§ WHAT YOU SHOULD DO: Skip the pictures and repeat each line of the data exactly.

····················

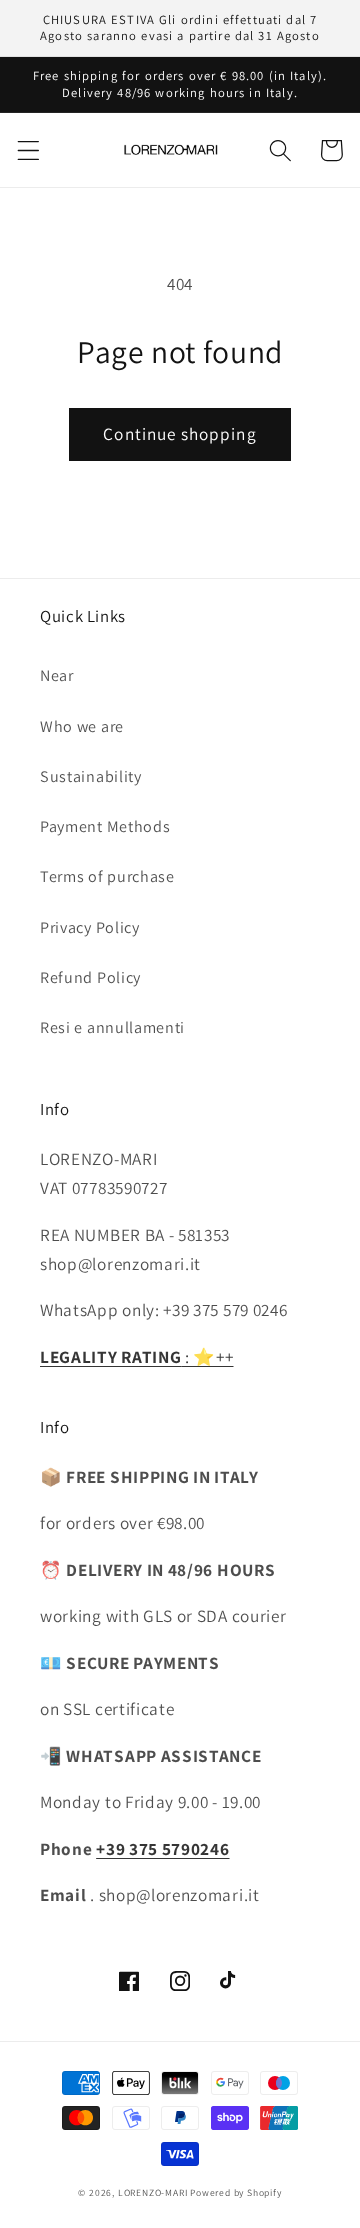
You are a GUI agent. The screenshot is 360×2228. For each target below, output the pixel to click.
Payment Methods (105, 826)
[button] (28, 150)
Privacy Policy (90, 927)
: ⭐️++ (137, 1356)
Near (57, 675)
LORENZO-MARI (153, 2192)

····················

§ SOLUTION BELOW:
You are a GUI agent. The screenshot is 360×2228. For each target below, output the pixel to click.
Payment Methods (105, 826)
[button] (28, 150)
Privacy Policy (90, 927)
: ⭐️++ (137, 1356)
Near (57, 675)
LORENZO-MARI (153, 2192)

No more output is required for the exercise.